No dia 16 de Novembro, chega a resposta de Mário Centeno a António Domingues em que o ministro enaltece, segundo o Eco, a decisão dos administradores da CGD em respeitar a notificação do TC. “Permita-me que cumprimente a elevação do conselho de administração da CGD e de cada um dos seus membros na determinação que me comunica de respeitar a decisão do Tribunal”, escreve o ministro. Mário Centeno diz-se ainda “convicto” de que é “do interesse da CGD que tal determinação [do TC] se concretize num prazo muito curto”. Porém, o que realmente sucedeu num prazo muito curto foi a renúncia de António Domingues à liderança da CGD, a 27 de Novembro.

Ministério diz que “inexistem” emails

Numa resposta ao Parlamento, o Ministério das Finanças disse que "inexistem" emails enviados por responsáveis daquele ministério que contenha material relativo a condições dadas a António Domingues para que ele aceitasse ser presidente do banco público, incluindo emails onde tenha ficado combinado que Domingues e a restante administração estavam dispensados de entregar as declarações de rendimento.

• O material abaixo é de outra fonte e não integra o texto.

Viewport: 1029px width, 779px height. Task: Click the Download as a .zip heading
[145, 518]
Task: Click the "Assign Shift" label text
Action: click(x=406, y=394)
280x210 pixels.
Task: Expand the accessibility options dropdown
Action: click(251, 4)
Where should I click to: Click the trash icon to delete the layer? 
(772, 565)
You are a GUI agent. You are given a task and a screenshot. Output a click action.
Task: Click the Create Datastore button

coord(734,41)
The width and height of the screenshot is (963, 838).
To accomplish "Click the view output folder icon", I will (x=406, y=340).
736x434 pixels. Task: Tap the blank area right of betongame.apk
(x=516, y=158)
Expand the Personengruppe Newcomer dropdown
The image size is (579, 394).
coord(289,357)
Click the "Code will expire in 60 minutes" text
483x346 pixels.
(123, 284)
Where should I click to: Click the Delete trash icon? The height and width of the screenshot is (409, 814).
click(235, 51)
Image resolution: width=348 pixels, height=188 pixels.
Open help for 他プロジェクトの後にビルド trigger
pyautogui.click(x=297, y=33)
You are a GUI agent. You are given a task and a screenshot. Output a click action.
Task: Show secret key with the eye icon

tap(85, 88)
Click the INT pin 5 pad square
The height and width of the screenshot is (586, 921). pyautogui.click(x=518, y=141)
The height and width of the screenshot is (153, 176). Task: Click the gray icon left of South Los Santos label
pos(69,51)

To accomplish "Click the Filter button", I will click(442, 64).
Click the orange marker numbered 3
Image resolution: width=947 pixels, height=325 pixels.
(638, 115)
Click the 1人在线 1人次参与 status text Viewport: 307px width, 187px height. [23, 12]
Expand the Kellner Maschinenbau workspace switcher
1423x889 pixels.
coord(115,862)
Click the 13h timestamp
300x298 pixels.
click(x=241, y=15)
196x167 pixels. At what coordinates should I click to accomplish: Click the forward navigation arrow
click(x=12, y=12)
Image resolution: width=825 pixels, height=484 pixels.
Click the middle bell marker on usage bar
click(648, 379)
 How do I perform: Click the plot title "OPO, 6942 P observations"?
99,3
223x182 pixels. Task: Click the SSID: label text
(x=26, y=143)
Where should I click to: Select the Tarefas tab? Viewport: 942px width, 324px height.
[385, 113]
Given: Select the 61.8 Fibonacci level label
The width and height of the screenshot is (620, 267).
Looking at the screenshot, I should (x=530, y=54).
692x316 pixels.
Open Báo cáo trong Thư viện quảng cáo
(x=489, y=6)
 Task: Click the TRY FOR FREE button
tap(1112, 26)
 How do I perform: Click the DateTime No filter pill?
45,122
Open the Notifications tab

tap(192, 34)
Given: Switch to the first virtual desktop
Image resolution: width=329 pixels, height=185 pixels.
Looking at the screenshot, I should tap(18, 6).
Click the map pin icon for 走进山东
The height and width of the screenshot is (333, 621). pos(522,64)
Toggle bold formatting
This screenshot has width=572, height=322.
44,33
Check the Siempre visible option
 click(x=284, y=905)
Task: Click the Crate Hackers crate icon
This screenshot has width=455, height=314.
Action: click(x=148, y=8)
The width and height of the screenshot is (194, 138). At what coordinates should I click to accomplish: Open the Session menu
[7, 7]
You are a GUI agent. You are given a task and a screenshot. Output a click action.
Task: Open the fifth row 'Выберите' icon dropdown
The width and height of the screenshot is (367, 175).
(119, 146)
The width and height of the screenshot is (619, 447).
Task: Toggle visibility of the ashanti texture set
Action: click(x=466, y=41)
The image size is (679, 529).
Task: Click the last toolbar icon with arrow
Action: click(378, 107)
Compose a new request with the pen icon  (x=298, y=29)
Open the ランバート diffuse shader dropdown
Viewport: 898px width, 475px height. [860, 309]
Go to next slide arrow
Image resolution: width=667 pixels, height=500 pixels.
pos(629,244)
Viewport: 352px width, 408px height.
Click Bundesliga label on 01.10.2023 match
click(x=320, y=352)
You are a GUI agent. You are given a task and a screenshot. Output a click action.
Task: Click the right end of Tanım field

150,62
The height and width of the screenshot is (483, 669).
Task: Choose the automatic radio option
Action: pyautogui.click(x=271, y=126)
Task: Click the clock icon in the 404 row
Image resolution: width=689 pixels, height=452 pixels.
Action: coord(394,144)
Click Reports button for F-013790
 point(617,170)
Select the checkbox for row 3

A comissão parlamentar de inquérito tem pedido com insistência a correspondência trocada entre o gestor e o Ministério das Finanças. Domingues disse numa primeira fase que não entregaria a documentação, mas perante a possibilidade de estar a incorrer no crime de desobediência acabou por enviar um extenso dossier à comissão de inquérito. Esse dossier levantou “dúvidas” ao presidente da comissão que convocou os coordenadores dos partidos para decidirem se admitem ou não a documentação. E para já, os deputados não decidiram se as informações são ou não admissíveis para o âmbito do inquérito. Será decidido na próxima terça-feira.